[Data for review — start]
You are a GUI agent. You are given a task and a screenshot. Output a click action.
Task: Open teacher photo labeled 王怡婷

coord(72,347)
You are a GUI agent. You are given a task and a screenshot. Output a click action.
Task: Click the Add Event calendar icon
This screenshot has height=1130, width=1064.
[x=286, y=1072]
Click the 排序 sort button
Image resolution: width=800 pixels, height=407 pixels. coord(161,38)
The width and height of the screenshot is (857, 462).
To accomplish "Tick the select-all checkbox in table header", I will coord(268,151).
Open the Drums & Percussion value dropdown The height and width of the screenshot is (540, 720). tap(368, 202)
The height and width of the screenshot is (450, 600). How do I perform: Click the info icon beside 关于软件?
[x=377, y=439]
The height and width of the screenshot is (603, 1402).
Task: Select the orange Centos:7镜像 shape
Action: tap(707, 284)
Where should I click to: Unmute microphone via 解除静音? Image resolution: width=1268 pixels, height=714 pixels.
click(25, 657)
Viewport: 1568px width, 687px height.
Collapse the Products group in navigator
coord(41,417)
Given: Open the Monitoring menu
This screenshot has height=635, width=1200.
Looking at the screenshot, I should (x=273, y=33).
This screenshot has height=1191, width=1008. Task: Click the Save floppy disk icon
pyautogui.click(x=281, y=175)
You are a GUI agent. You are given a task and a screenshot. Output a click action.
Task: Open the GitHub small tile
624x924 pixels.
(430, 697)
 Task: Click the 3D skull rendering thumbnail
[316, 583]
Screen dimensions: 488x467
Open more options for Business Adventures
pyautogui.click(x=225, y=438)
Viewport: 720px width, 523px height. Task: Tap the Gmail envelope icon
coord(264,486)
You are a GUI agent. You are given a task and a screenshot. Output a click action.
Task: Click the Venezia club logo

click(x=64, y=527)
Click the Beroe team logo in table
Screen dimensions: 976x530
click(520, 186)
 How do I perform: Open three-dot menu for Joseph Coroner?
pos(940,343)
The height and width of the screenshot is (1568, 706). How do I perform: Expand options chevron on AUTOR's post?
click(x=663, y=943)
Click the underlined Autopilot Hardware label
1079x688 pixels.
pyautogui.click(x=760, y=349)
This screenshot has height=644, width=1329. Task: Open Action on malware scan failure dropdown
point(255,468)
[Data for review — finish]
▶ Action item
Count the lines of the data that hold the string "table", and give that number as the entire reply.

▶ Exercise response
2